No finite set of test cases can prove correctness of an algorithm, if we have no information about the form or structure of the algorithm and if the set of possible inputs is infinite.
For any finite set of test cases you might have in mind, I can come up with an algorithm that works correctly on all of those test cases, but is incorrect (works incorrectly on another input, or on infinitely many inputs). For instance, if your test cases are the inputs $t_1,\dots,t_k$, and the correct answers are $y_1,\dots,y_k$, then my algorithm can be:
Algorithm FooledYou(x):
1. If $x=t_i$ for some $i$, then output $y_i$. Otherwise, output 42.
This algorithm has polynomial time and works correctly on those $k$ test cases, but is not a correct solution to the problem.
This is a fundamental limitation of using testing to check program correctness. Testing cannot prove a program is correct; it can only prove the program is incorrect.

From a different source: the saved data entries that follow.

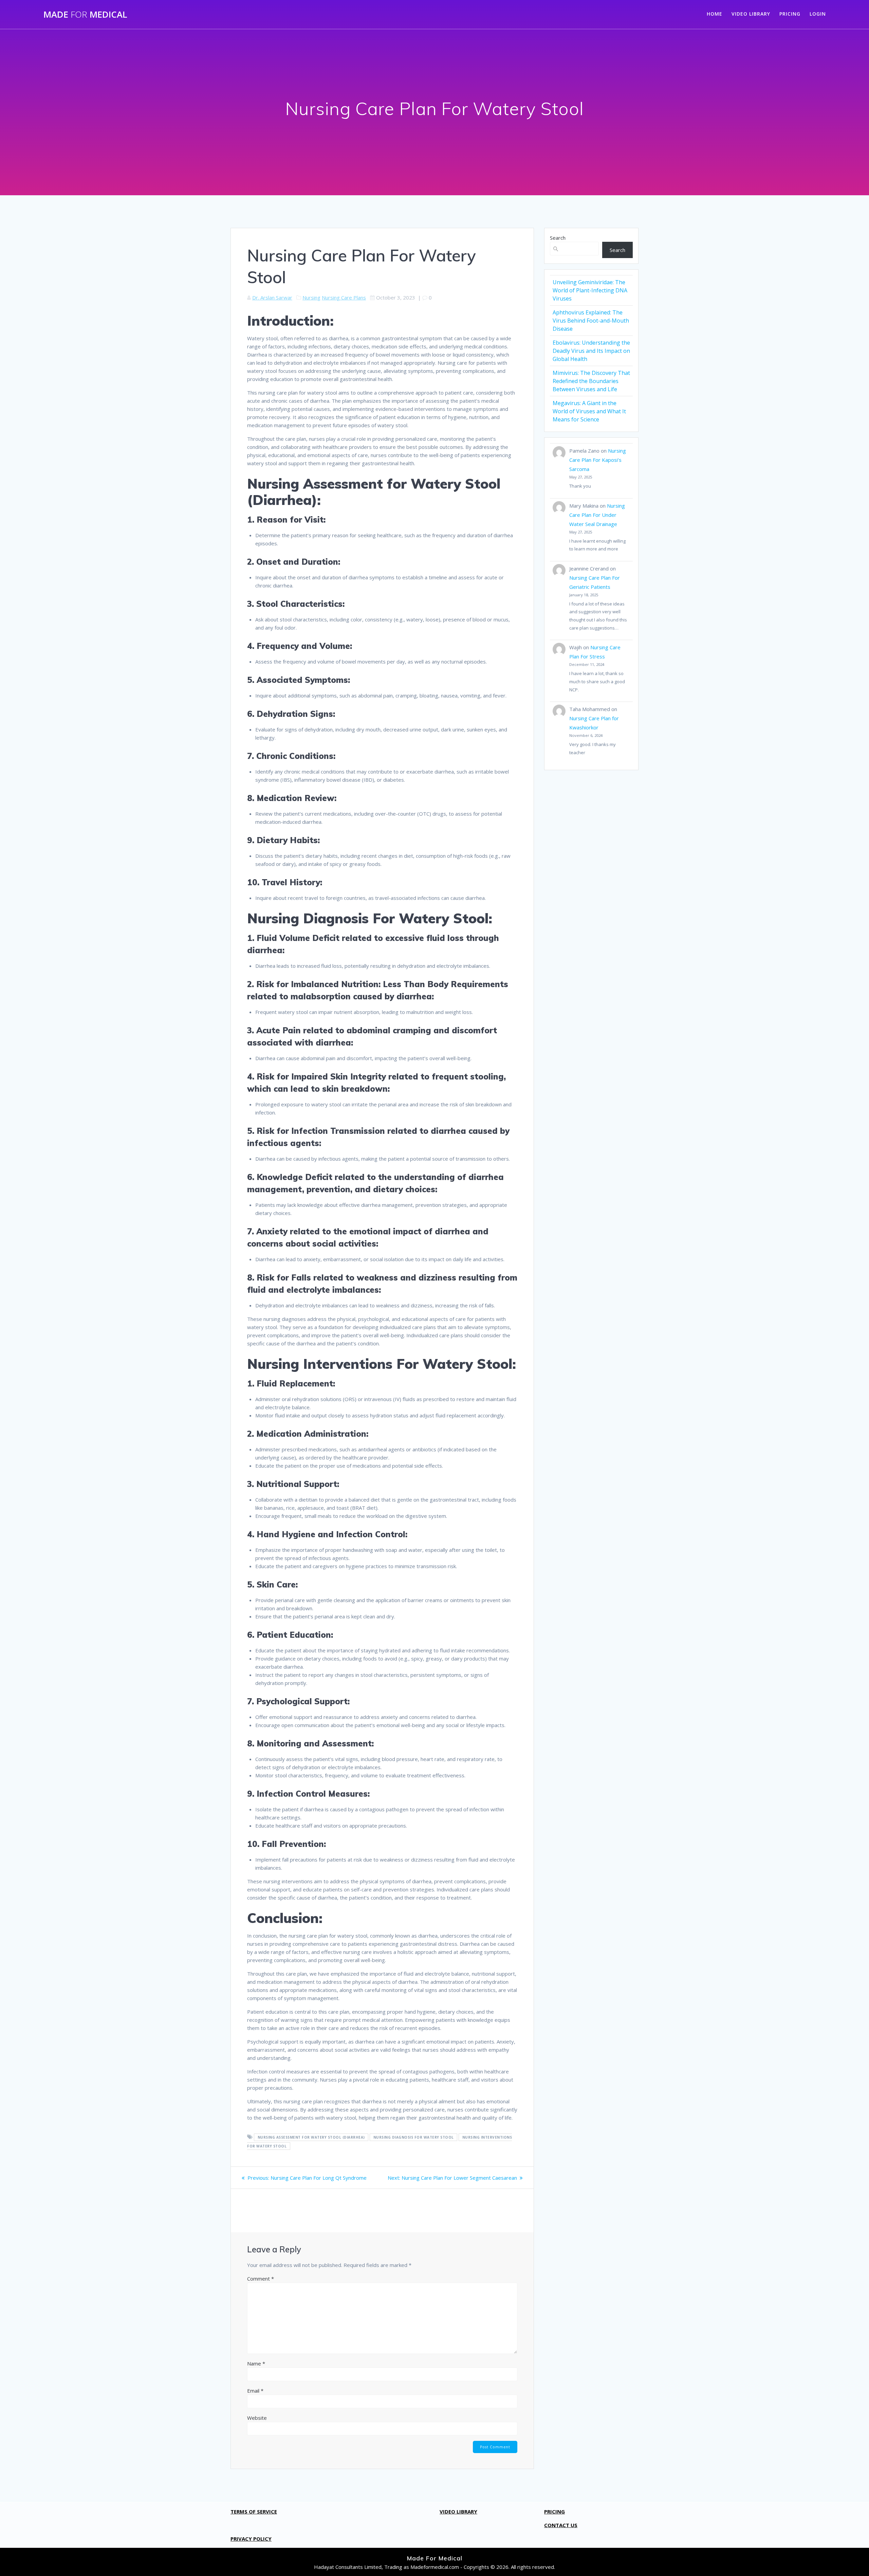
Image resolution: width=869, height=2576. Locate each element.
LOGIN (818, 14)
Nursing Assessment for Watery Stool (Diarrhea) (311, 2137)
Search (558, 237)
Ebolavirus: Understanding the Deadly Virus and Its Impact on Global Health (591, 351)
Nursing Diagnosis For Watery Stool (413, 2137)
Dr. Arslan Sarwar (272, 297)
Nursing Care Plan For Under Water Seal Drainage (597, 514)
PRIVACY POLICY (251, 2538)
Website (257, 2417)
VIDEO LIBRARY (751, 14)
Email (255, 2390)
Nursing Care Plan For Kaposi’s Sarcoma (597, 459)
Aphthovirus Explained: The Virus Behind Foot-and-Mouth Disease (591, 320)
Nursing (311, 297)
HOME (714, 14)
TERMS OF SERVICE (253, 2511)
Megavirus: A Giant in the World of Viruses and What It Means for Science (589, 411)
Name (256, 2363)
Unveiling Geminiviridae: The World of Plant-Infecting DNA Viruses (590, 290)
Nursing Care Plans (344, 297)
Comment (260, 2278)
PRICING (789, 14)
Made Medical (85, 14)
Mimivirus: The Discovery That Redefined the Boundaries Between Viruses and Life (591, 381)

Now, suppose you want to test your program in practice. Here is a heuristic that will likely be effective. You link to a paper that shows that 1-embeddability is strongly NP-complete, by showing a polynomial-time reduction from 3SAT to 1-embeddability. There are standard ways of generating hard instances of 3SAT. So, use that polynomial-time reduction to convert them into (hard) instances of 1-embeddability, and test whether your algorithm gives a correct answer and solves the corresponding 3SAT problem. Odds are, this will reveal a problem of some sort somewhere.
For instance, one standard way to generate hard 3SAT instances is by using the reduction from Factoring to 3SAT: generate a random 2048-bit RSA modulus (product of two 1024-bit primes), then ask what its factors are. For more details, see Fast Reduction from RSA to SAT and Generating 3SAT circuit for Integer factorization example.